— TO BE DONE —
Output each line of the material below as a Markdown table with the columns "Row" and "Line", numbering the rows and skipping blank lines. Leave the pictures out of the answer.

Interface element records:
# # # # #

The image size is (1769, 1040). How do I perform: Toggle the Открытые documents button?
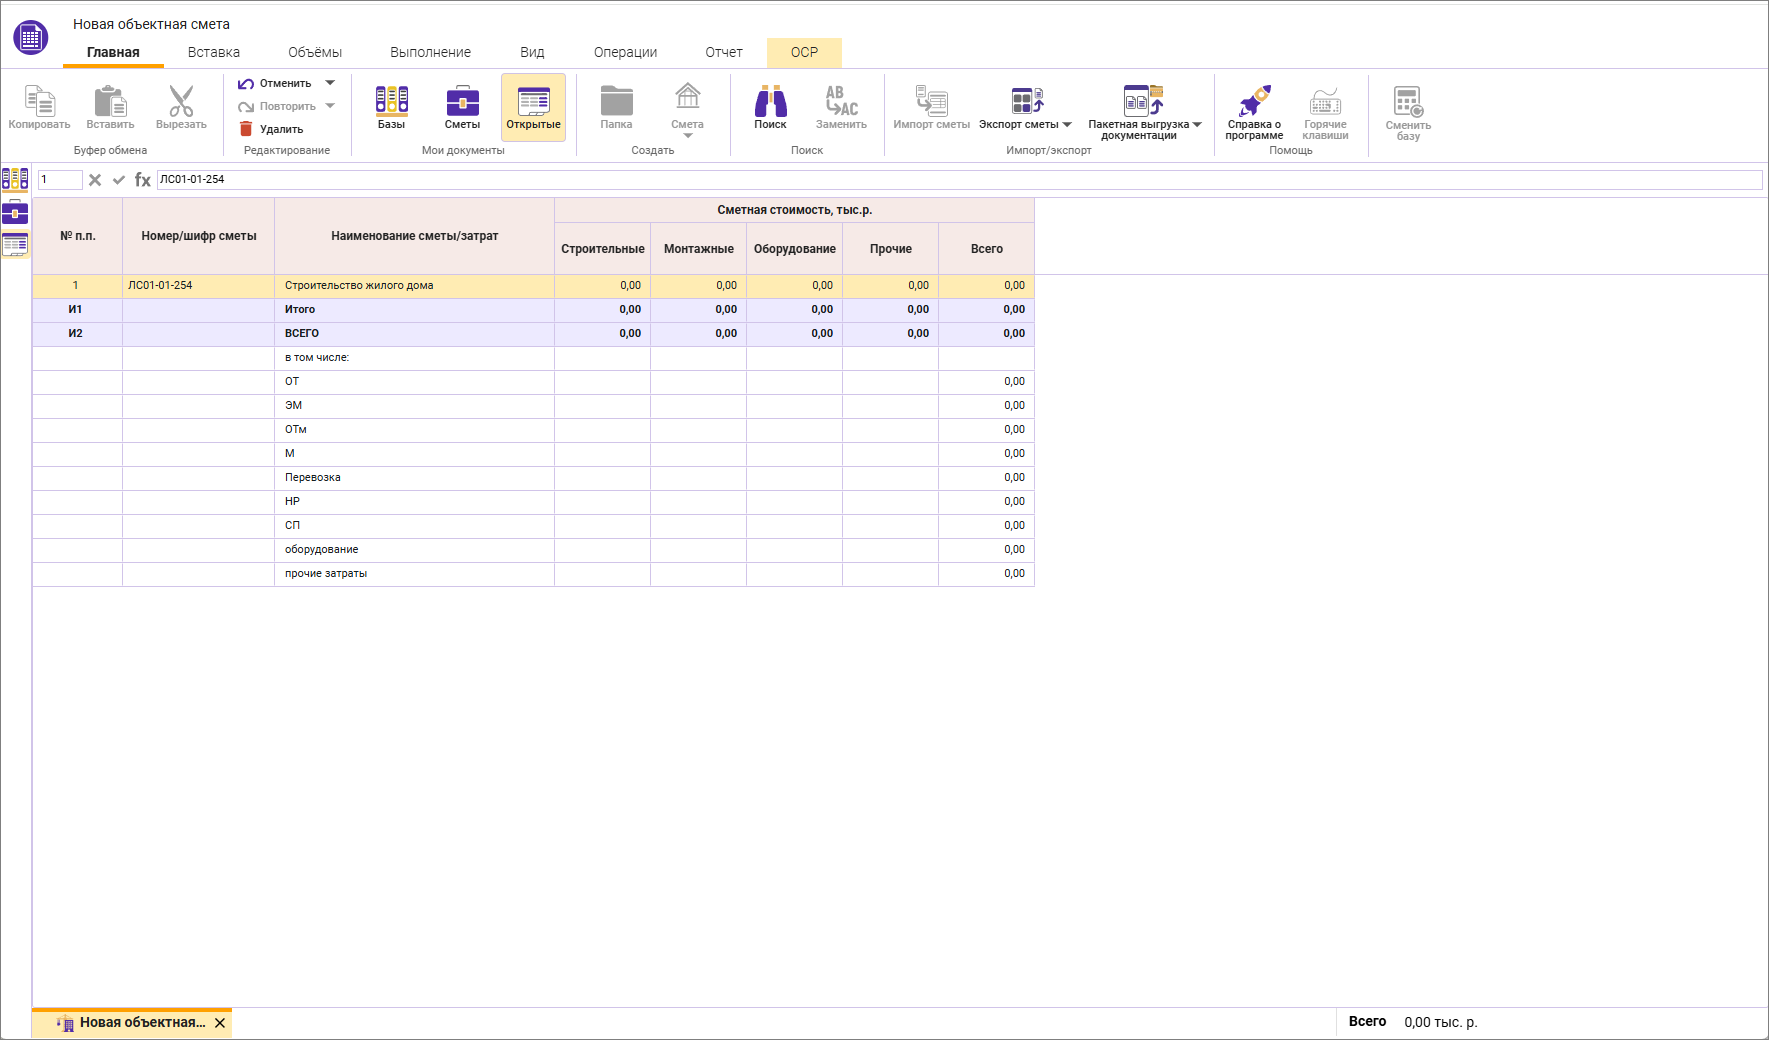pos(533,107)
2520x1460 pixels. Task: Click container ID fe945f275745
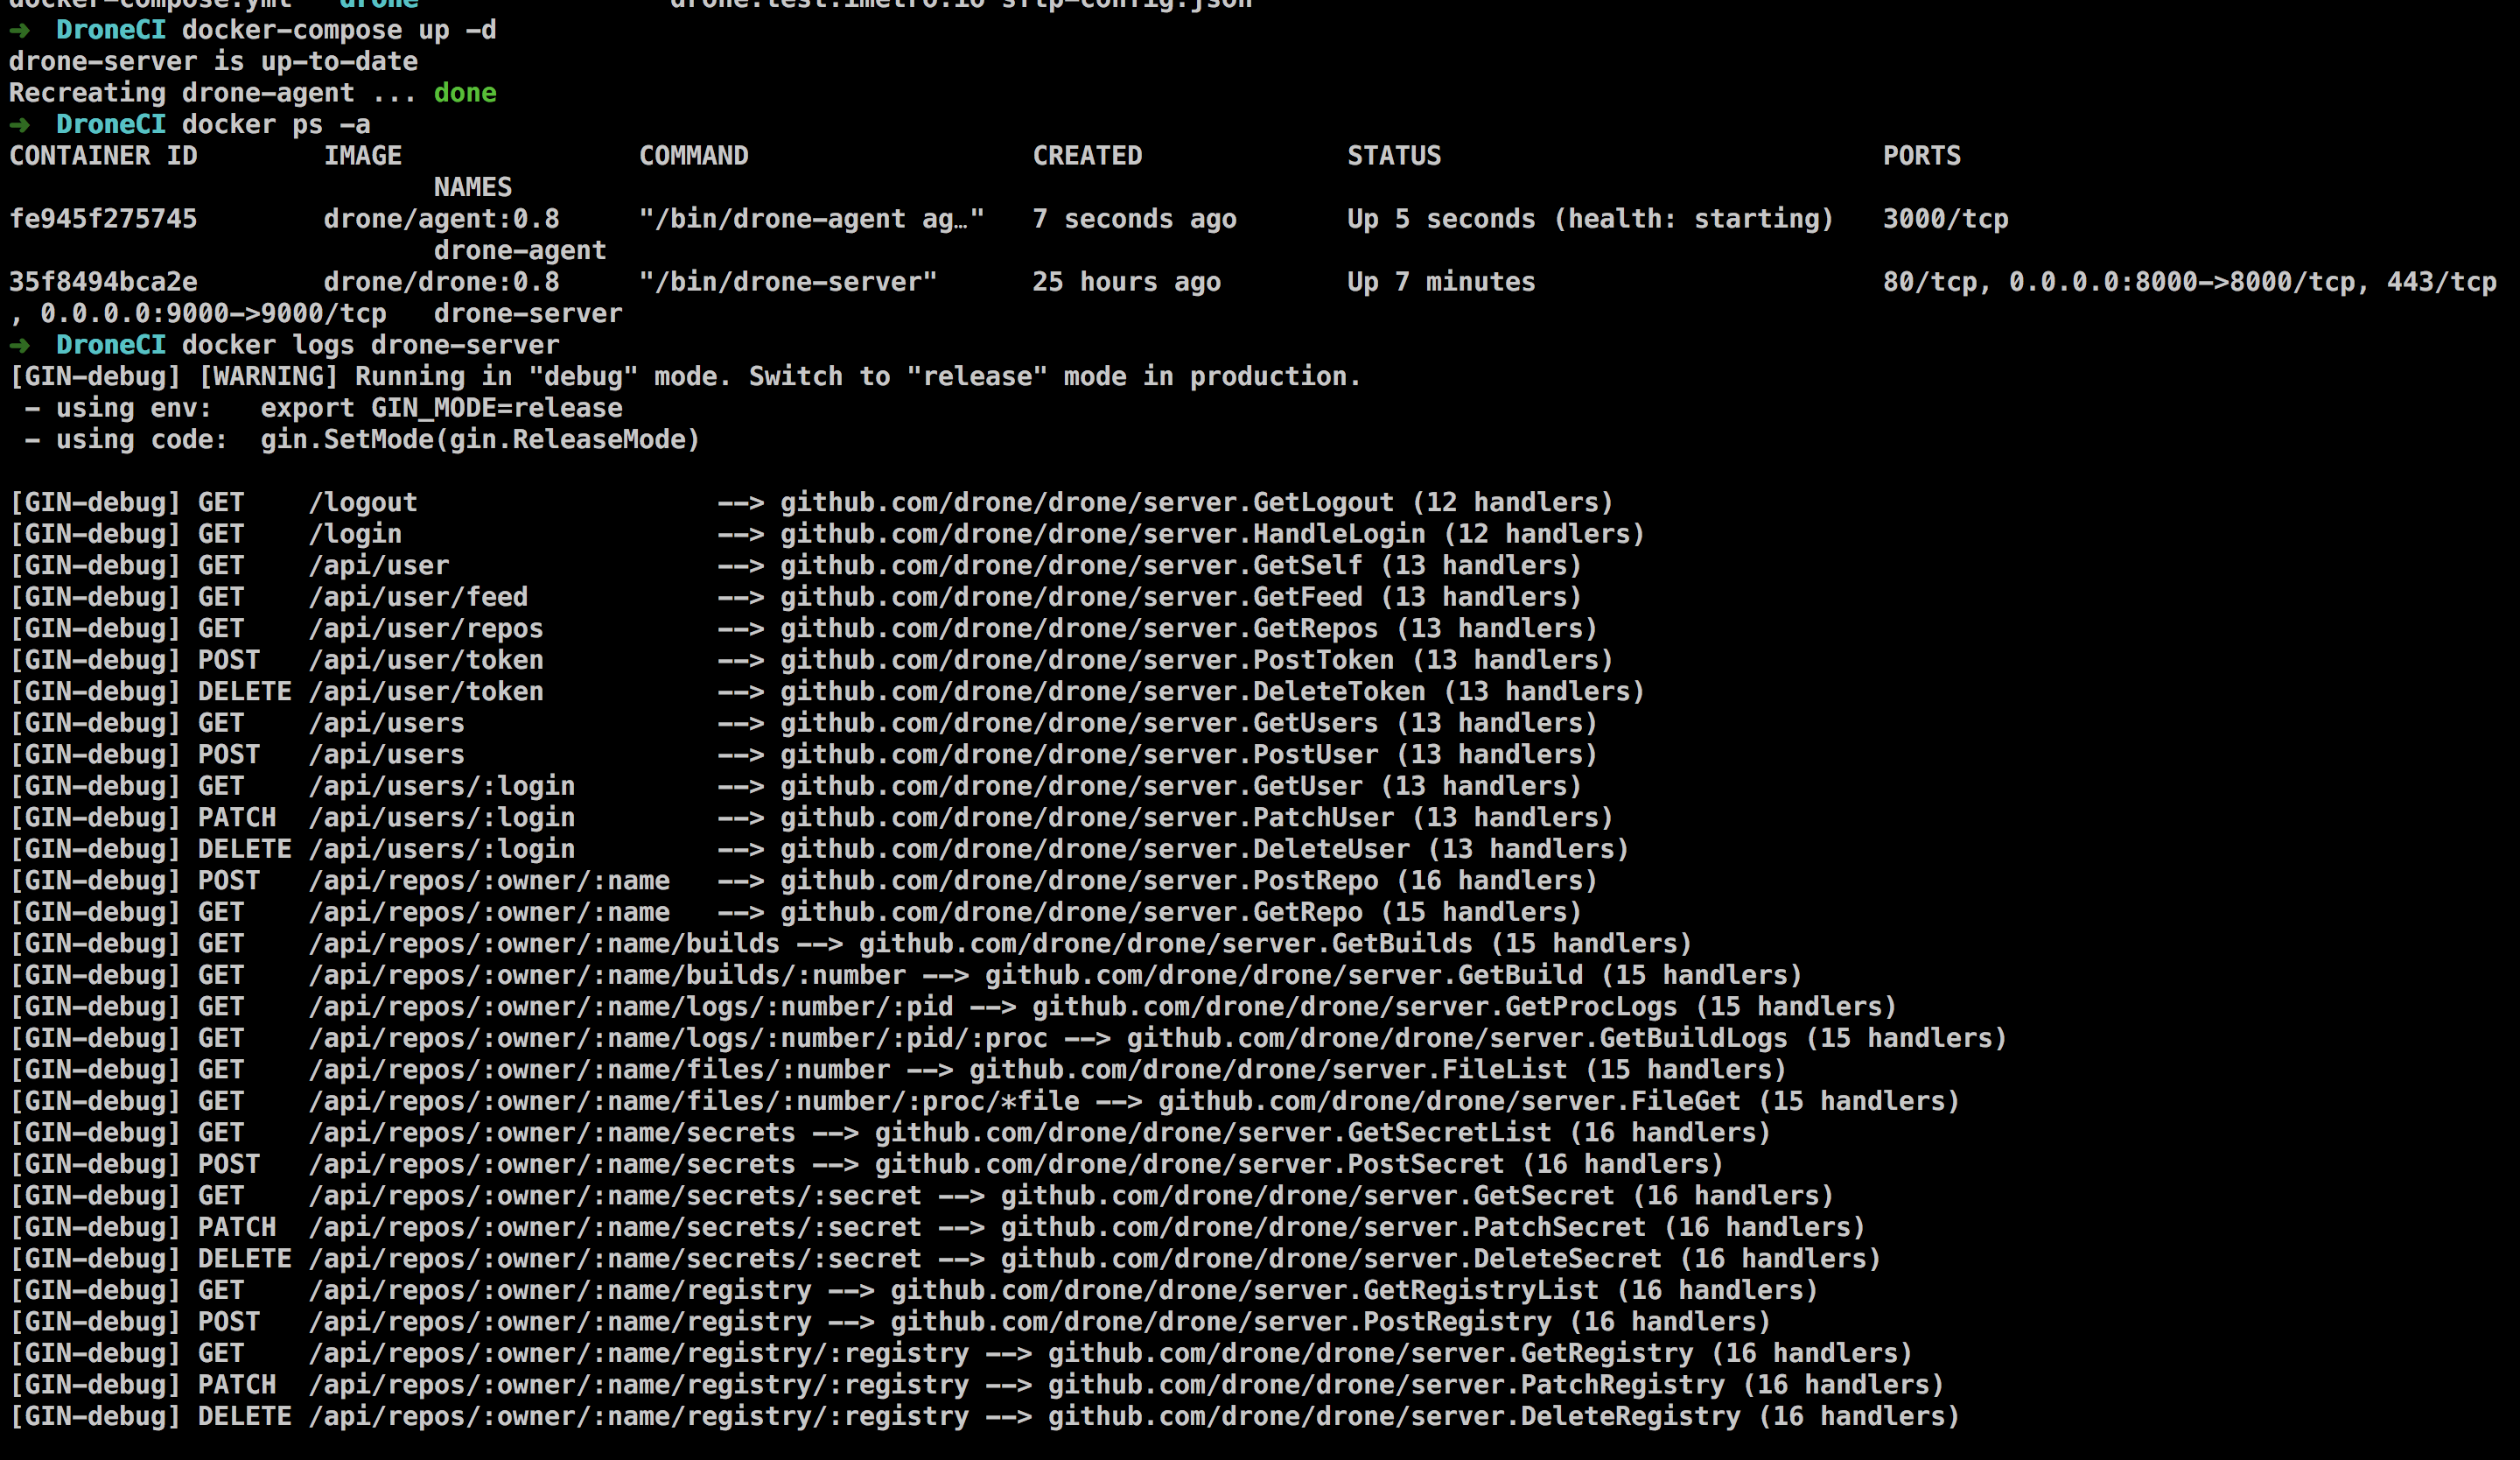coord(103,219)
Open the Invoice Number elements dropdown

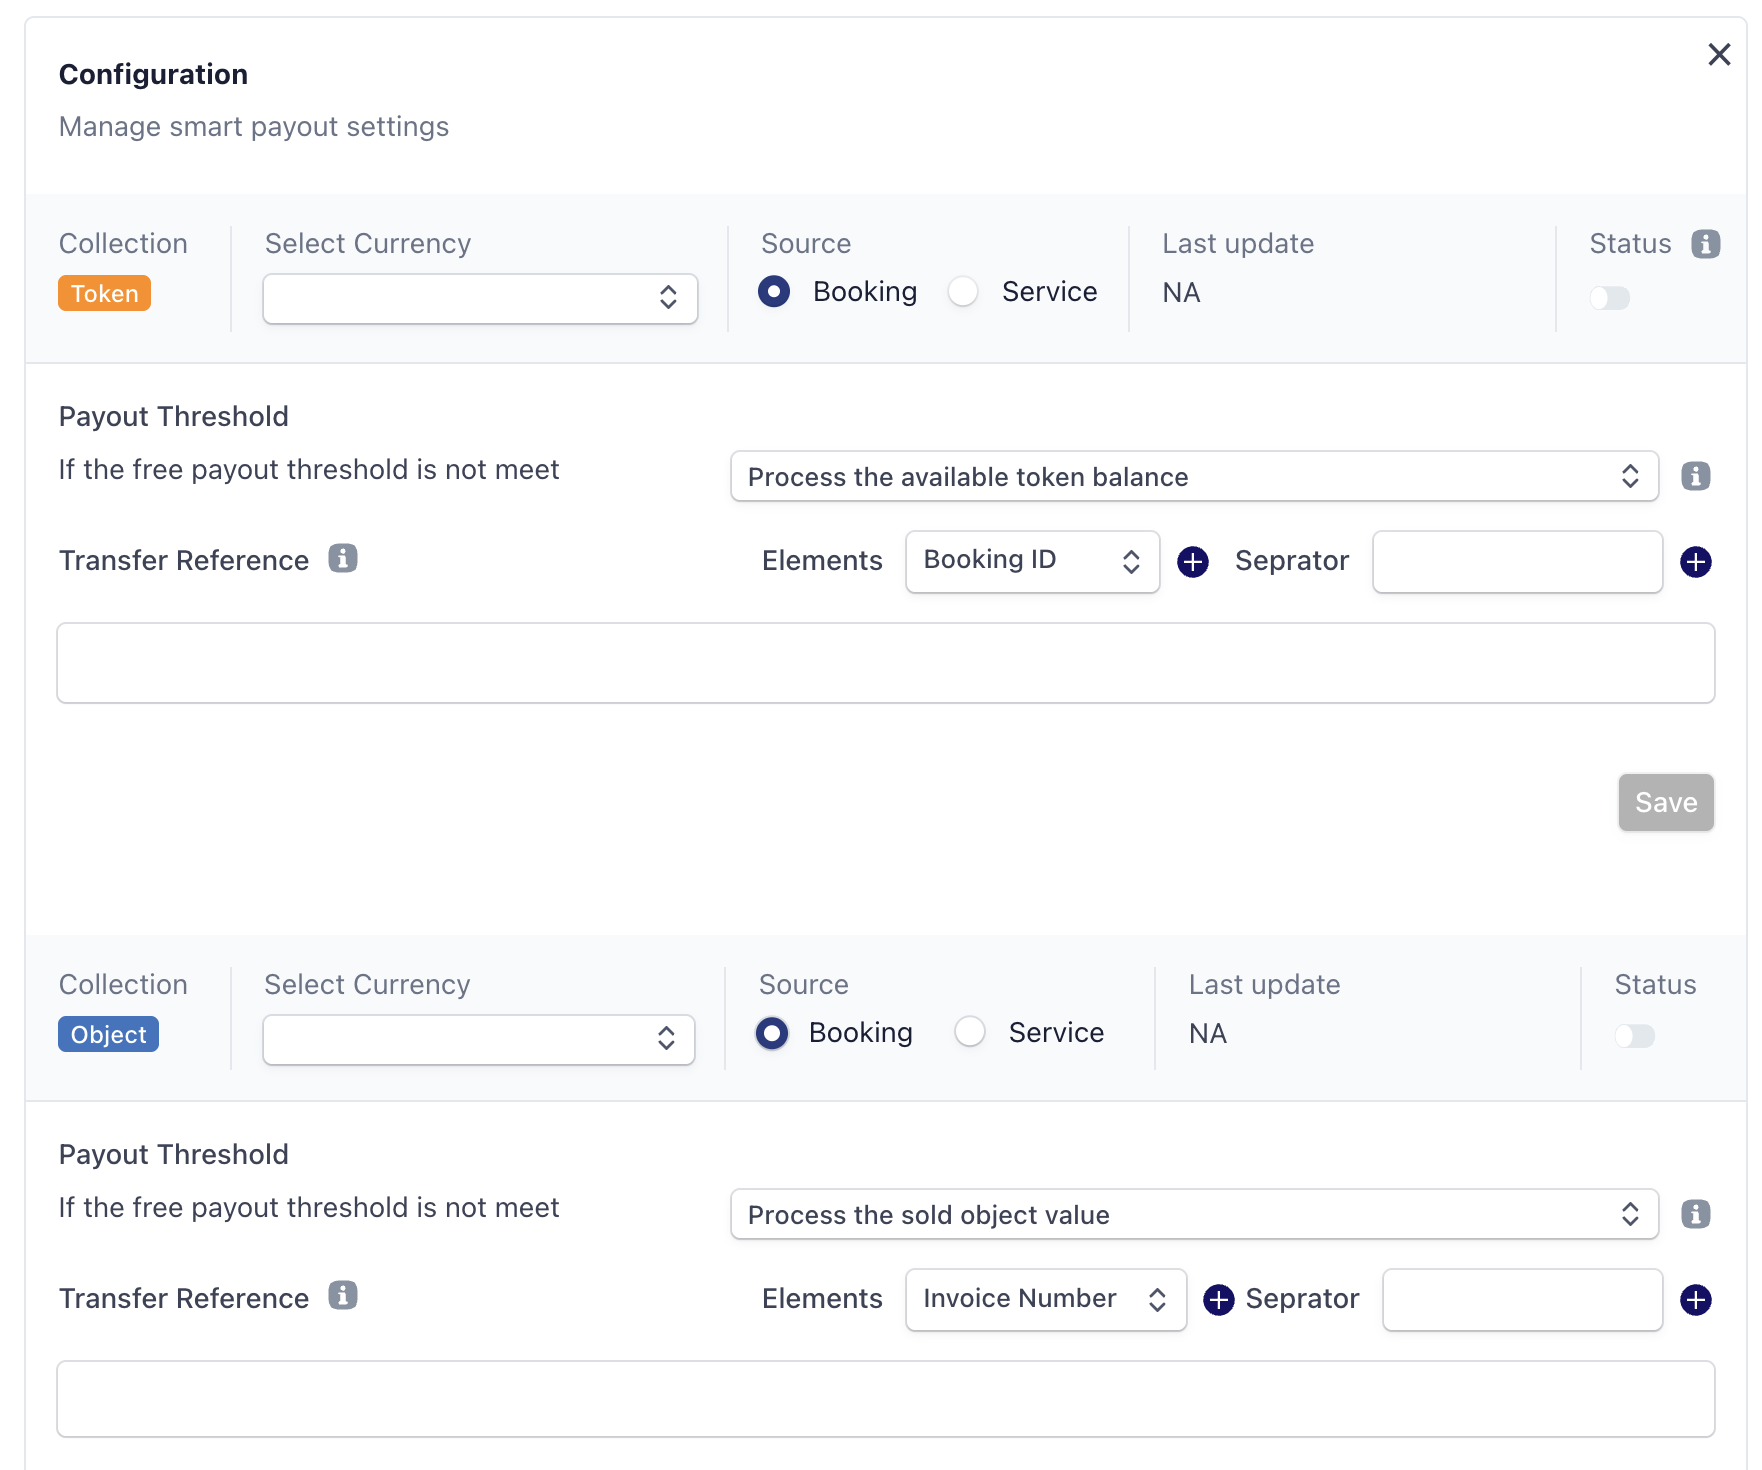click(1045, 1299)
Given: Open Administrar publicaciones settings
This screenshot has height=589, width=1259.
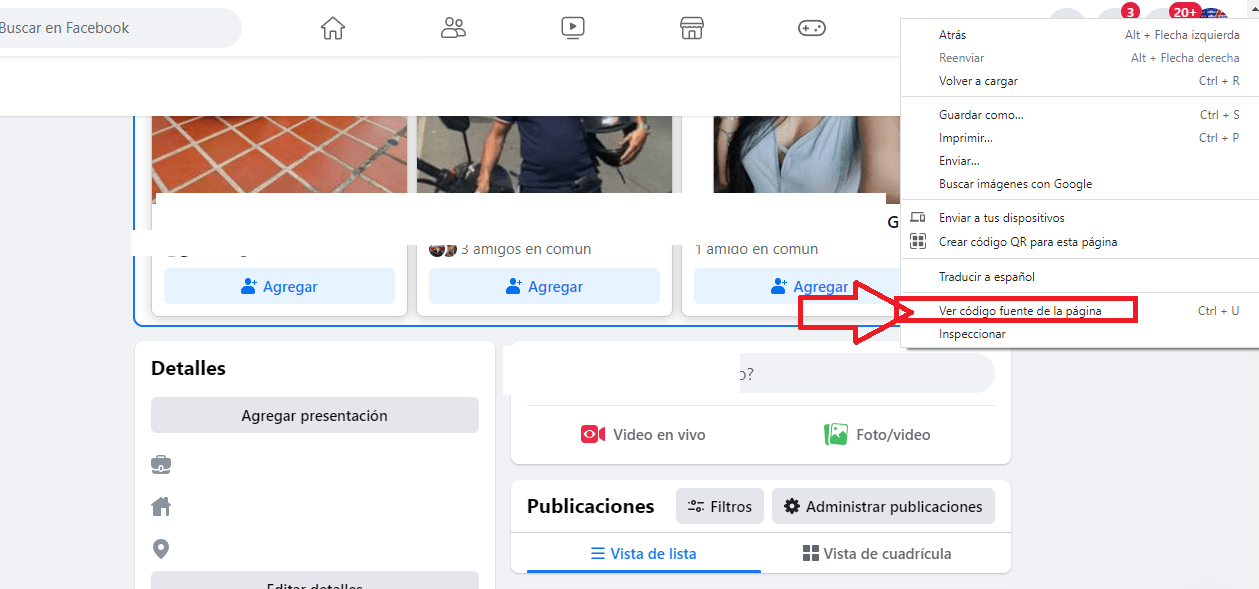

# # # # #

— RESULT FOR THIS EXERCISE —
| Row | Line |
|---|---|
| 1 | The image size is (1769, 1040). How do I perform: Toggle the Открытые documents button? |
| 2 | pos(533,107) |
| 3 | 2520x1460 pixels. Task: Click container ID fe945f275745 |
| 4 | coord(103,219) |
| 5 | Open the Invoice Number elements dropdown |
| 6 | click(1045, 1299) |
| 7 | Given: Open Administrar publicaciones settings |
| 8 | This screenshot has height=589, width=1259. |